Court Opinion

ID: 7675386
Source: CourtListenerOpinion
Date Created: 2022-07-30 02:59:39.873409+00
Date Added: 2024-06-11T16:26:26.527578
License: Public Domain

FARMER, Judge,
dissenting.
I dissent from this affirmance of a refusal to compel arbitration. This is a suit by a former employee of a securities brokerage firm, alleging slander and infliction of emotional distress. The alleged conduct is said to have occurred some ten days after the employee resigned as branch manager of the firm’s Boca Raton office. He claims that the firm broadcast by loudspeaker within its offices the following message: “David Cawthon is a thief, cheater, liar, incompetent, untrustworthy backstabber.” He also alleges that the firm has' published false statements to former clients of the employee and the president of his new employer.
In accepting employment with the firm, the employee agreed to the following provision:
I agree to arbitrate any dispute, claim or controversy that may arise between me and my firm * * ⅜ that is required to be arbitrated under the rules, constitutions, or bylaws of the organization with which I register, as indicated in Item 10 as may be amended from time to time.
Section 12(a), Part III, Uniform Code of Arbitration, National Association of Securities Dealers, provides:
Any dispute, claim or controversy eligible for submission under Part I of this Code between a customer and a member and/or associated person arising in connection with the business of such member or in connection with the activities of such associated persons shall be arbitrated under this Code, as provided by any duly executed and enforceable written agreement or upon demand of the customer.
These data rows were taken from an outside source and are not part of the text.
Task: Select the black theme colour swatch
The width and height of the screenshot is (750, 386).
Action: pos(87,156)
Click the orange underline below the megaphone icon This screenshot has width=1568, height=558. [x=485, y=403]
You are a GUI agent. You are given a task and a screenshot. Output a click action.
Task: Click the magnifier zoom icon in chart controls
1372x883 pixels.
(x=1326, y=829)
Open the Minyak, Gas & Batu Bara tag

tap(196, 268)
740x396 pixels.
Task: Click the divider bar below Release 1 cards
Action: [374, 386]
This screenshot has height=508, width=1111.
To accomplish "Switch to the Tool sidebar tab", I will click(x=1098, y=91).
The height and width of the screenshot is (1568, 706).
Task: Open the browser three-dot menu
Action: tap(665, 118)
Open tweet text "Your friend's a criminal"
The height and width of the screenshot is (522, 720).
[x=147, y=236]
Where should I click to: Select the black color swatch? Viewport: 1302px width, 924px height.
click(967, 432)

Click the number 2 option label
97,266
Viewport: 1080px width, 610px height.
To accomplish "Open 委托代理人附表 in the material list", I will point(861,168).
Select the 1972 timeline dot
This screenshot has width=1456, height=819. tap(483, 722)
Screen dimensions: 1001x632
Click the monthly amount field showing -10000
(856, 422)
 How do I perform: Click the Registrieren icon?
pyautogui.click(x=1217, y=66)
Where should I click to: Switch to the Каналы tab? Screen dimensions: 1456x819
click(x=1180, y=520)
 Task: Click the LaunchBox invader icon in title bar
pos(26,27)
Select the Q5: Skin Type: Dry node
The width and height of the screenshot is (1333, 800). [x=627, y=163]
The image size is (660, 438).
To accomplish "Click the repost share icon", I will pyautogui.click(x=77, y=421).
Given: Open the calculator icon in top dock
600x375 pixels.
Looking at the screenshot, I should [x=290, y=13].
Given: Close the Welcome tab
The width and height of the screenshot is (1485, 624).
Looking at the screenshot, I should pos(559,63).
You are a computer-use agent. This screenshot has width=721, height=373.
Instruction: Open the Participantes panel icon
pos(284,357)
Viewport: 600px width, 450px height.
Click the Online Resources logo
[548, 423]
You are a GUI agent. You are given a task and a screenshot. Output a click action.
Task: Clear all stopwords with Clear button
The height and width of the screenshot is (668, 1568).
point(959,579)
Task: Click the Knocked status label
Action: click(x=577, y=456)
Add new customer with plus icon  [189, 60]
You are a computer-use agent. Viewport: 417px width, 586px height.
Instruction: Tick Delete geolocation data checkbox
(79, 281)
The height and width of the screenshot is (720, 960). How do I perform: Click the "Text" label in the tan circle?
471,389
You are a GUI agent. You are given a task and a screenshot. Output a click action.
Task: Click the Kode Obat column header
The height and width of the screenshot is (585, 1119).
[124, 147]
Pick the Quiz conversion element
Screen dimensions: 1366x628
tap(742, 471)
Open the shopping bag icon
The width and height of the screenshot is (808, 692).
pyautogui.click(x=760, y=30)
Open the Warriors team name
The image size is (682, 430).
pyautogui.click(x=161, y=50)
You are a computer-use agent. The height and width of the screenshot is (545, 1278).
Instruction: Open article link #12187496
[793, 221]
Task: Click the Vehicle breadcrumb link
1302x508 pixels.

Part I of the same Code provides:
This Code of Arbitration Procedure is prescribed and adopted pursuant to Article VIII, Section 1(a)(3) of the bylaws of the National Association of Securities Dealers, Inc., (the Association) for the arbitration of any dispute, claim or controversy arising out of or in connection with the business of any member of the Association, with the exception of disputes involving the insurance business of any member which is also an insurance company * * *.
Reading these provisions according to their literal terms, it seems to me that this action must be submitted to arbitration if plaintiffs claims fit within the contractual locution “arising out of or in connection with the business of [the firm].”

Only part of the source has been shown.